#### Written problem 1
List every distinct word in the email about spam that contains the letters "spam".
#### Written problem 2
Using the email about spam, say whether each statement agrees with it. Answer yes or no for each, and quote the words that decide it.
(a) The amateur radio call sign mentioned is KC0SJE.
(b) The spam arrived at a domain directly tied to the person who received it.
(c) The reply argues for using only the stronger antispam measure.

#### Extract to read
____
2007-08-24 Thread Oskar L.
Robert J. Hansen wrote:

 This is not my experience.  I've received spam addressed to my amateur
 radio call sign (KC0SJE) at a domain that's not directly associated with
 me.  I don't know how it was discovered, but for right now I'm leaning
 towards the hypothesis that spammers have made pacts with the Devil and
 learned dark arts.

My first guess would be that you are in one of your friends address book,
and your friend has spyware that got it.

 If I know that one sort of antispam measure is going to reduce the spam
 I receive 100-fold over the reduction produced by another antispam
 measure... and the 100-fold measure takes the same amount of resources
 as the other one... then why should I ever use the second measure?

If the amount of resources are so small that even combined they are
insignificant, then why not use both?
____
#### Supplied entries
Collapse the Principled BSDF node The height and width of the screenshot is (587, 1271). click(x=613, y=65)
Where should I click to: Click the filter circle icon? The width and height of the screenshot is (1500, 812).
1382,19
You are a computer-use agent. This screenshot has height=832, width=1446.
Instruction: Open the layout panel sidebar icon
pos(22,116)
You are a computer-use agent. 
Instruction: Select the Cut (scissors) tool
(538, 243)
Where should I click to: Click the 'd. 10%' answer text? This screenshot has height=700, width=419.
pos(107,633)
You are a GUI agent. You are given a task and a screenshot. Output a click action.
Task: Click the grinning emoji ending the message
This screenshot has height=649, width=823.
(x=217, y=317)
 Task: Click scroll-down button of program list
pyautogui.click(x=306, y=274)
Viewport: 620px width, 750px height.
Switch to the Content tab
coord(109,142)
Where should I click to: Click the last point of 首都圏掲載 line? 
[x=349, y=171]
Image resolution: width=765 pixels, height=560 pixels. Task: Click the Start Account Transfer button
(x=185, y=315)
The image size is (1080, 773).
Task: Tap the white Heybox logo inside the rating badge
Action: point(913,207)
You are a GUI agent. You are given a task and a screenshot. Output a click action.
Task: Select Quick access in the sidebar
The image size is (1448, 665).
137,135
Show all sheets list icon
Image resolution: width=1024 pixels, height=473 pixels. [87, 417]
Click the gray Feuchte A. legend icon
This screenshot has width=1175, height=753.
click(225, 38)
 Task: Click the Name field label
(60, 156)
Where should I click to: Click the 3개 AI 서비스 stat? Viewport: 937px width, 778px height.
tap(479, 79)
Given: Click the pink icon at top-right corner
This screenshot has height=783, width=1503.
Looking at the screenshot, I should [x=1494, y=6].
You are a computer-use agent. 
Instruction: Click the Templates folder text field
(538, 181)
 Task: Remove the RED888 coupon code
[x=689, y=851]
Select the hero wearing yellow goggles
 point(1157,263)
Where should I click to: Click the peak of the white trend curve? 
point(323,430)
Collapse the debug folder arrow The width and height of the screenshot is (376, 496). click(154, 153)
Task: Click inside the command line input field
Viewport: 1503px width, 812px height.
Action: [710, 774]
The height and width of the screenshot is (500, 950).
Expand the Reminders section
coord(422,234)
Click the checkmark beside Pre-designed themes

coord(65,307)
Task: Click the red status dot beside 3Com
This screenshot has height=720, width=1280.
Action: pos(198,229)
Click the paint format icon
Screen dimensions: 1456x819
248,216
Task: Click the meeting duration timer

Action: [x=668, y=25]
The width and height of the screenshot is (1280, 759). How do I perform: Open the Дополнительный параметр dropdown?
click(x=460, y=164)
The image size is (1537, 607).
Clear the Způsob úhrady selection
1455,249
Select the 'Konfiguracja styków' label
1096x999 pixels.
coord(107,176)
____
#### Exercise answer 1
spam, spammers, antispam

#### Exercise answer 2
(a) Yes: "my amateur radio call sign (KC0SJE)"
(b) No: "at a domain that's not directly associated with me"
(c) No: "then why not use both?"